There were about a dozen of us that formed a morphing and versatile group of friends. We were in sports together, we traded boyfriends, we patted each other's backs when we had our hearts broken. But when we left Seeger High School, we all went in different directions. Some married and had children right away, some never left Warren County, some went out of state and never came back, some went a little bit crazy. Only when Facebook came in the picture did a group of us become reaquainted, and realized that the differences we felt when we were 18 didn't matter anymore. Four of us found in each other common ground, a safe haven of women who understood each other's frailties and knew each other's skeletons, and loved each other anyway. For this reason, I was drawn to the story of The Girls From Ames.
This is a powerful story of a group of 11 girls, many of whom were friends from their youngest years, growing up in Ames, Iowa. They were a tight clique who often dressed alike and inspired a few enemies who envied their relationships.

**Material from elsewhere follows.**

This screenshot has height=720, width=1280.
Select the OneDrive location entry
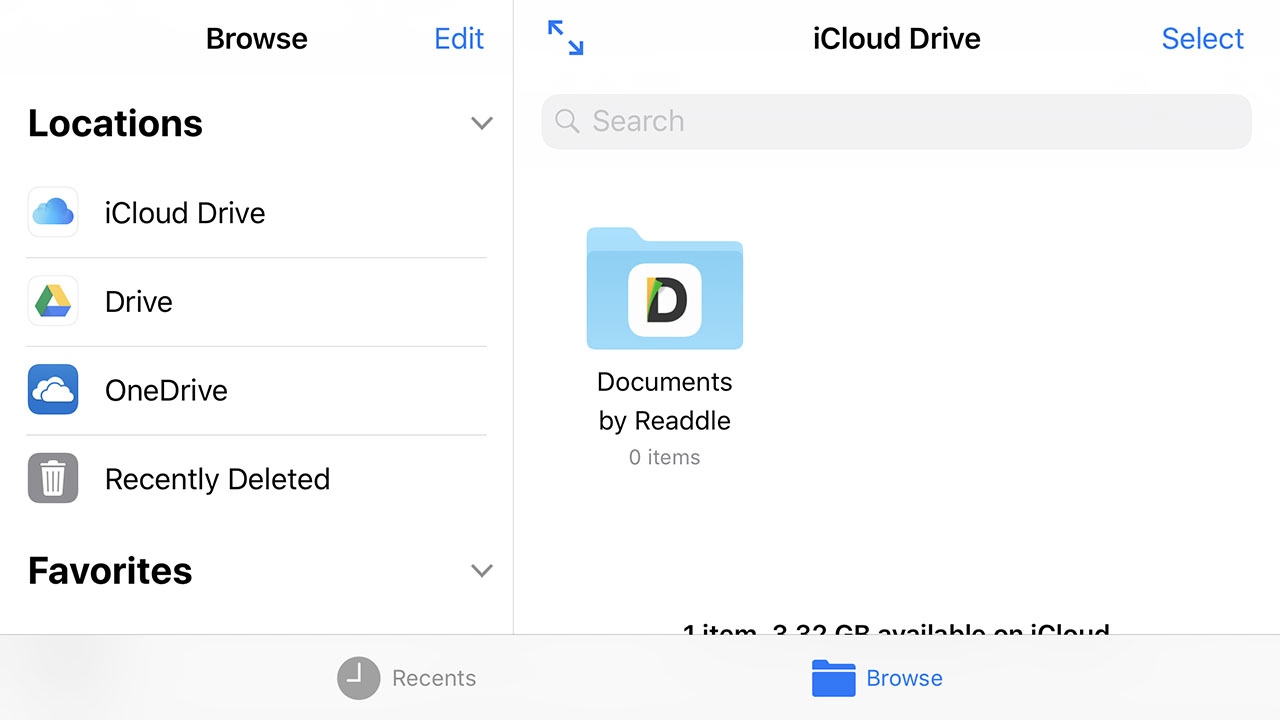[x=166, y=390]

In pictures, the girls were always squished together, appearing to be one mass of arms and legs, whether they were 15 or 40.
Through the author, a Wall Street Journal columnist, we are provided in-depth backgrounds on four of the women, and various personality traits and escapades of the other seven, along with pictures of them as children, graduating seniors, and as adults. The girls share their memories...the cornfield keg parties, the boyfriends, the influence of pop culture (particularly the 80's), their high school jobs. Their group wasn't always perfect. They could be mean, even to each other, but they managed to to forgive and stay close.
But instead of running away, like I did, these girls stayed in touch over the years, with reunions of their own on a regular basis. They were there for each other when they each got married (once is still single), when one died in a tragic accident, when they had children, when they lost children, when two of them got cancer, when one of them divorced. It is an undeniable support system of women who know each other before they became mothers and wives. This is a feeling that I understand now more than ever, and that I treasure.
I can't say the book is outstandingly written, nor is it satisfyingly complete. There are some girls in the group for which we are given very little information, and I'm assuming this has something to do with their need for privacy. So the information can feel one-sided at times. Nevertheless, the story is heartening and presented many parallels to my life that made their stories mine. It also just reinforces the power, beauty and the near-religious experience of a girlfriend, and that you need it in your life like air and water.